- **원본 자료**
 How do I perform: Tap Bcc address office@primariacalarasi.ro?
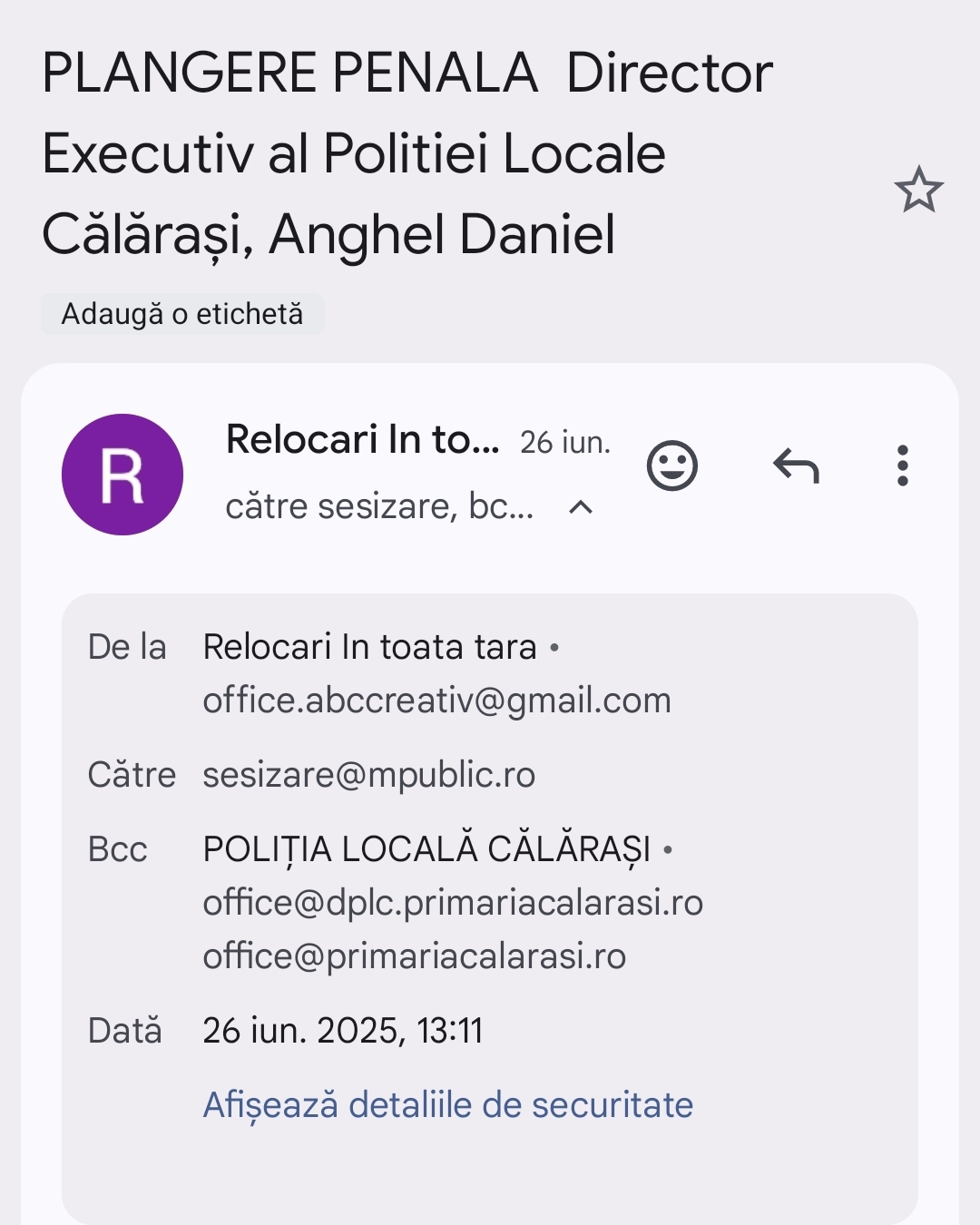tap(414, 956)
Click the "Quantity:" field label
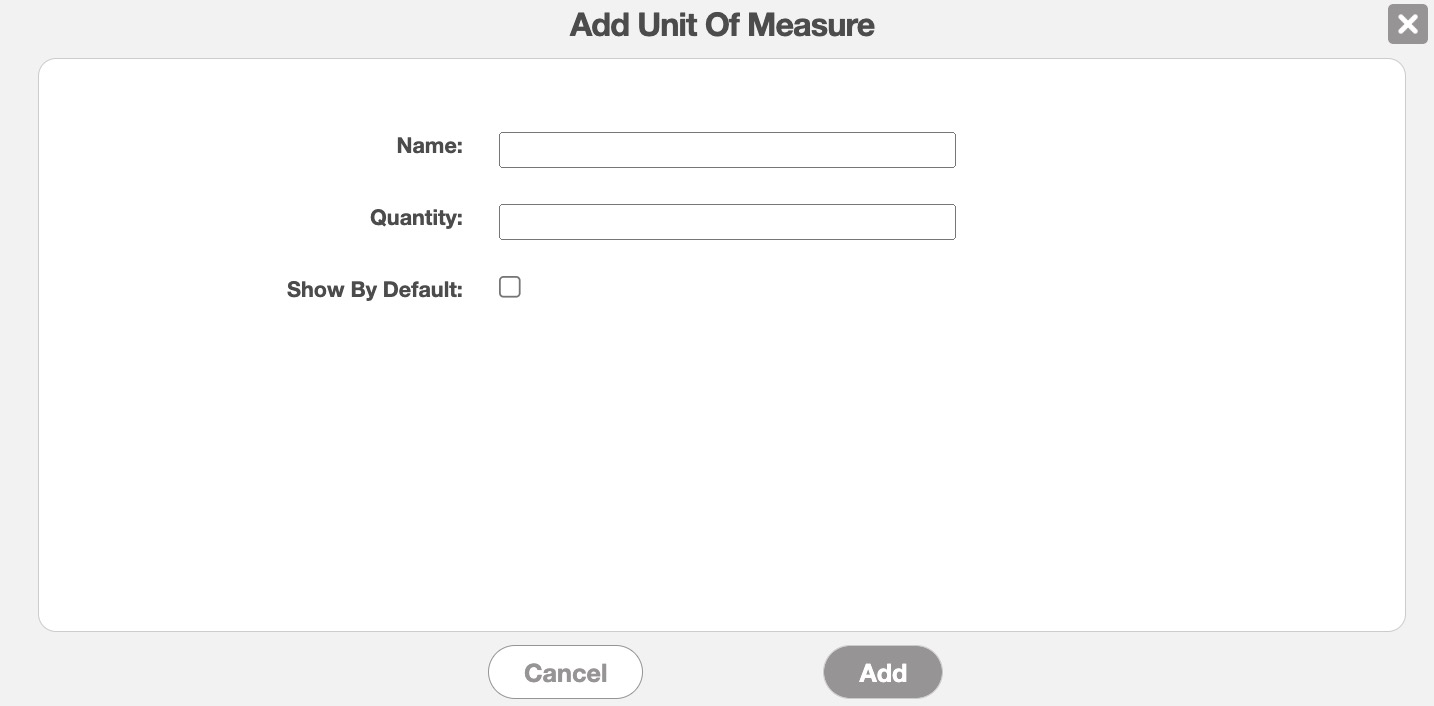Viewport: 1434px width, 706px height. coord(416,218)

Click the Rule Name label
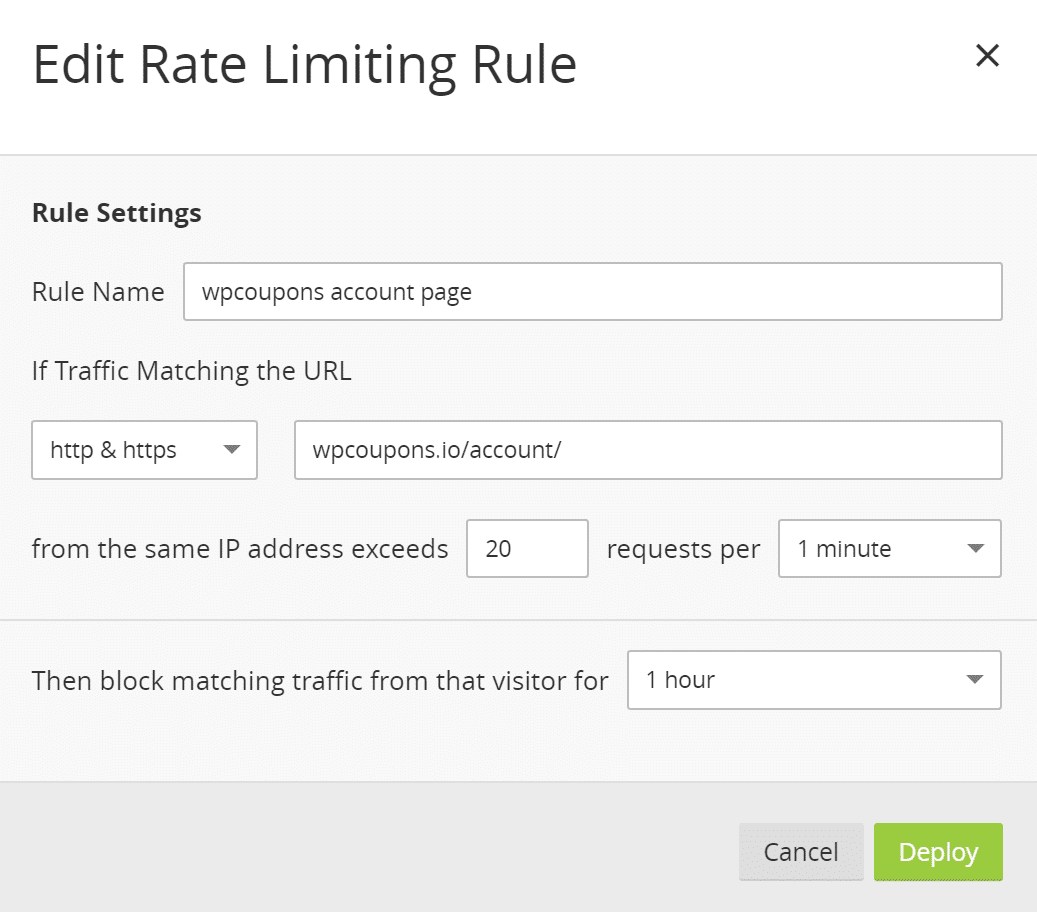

- **주어진 요청**
위 자료의 모든 줄을 요청 문장까지 포함해 그대로 옮겨 주되, 답에 나온 좌표와 뷰포트 크기의 숫자는 모두 3씩 빼서 적어 줄 수 있나요? 그림은 답에서 빼 주세요.

- **과제 답변**
 How do I perform: Tap Bcc address office@primariacalarasi.ro?
tap(411, 953)
Click the "Quantity:" field label
Viewport: 1431px width, 703px height. coord(413,215)

Click the Rule Name label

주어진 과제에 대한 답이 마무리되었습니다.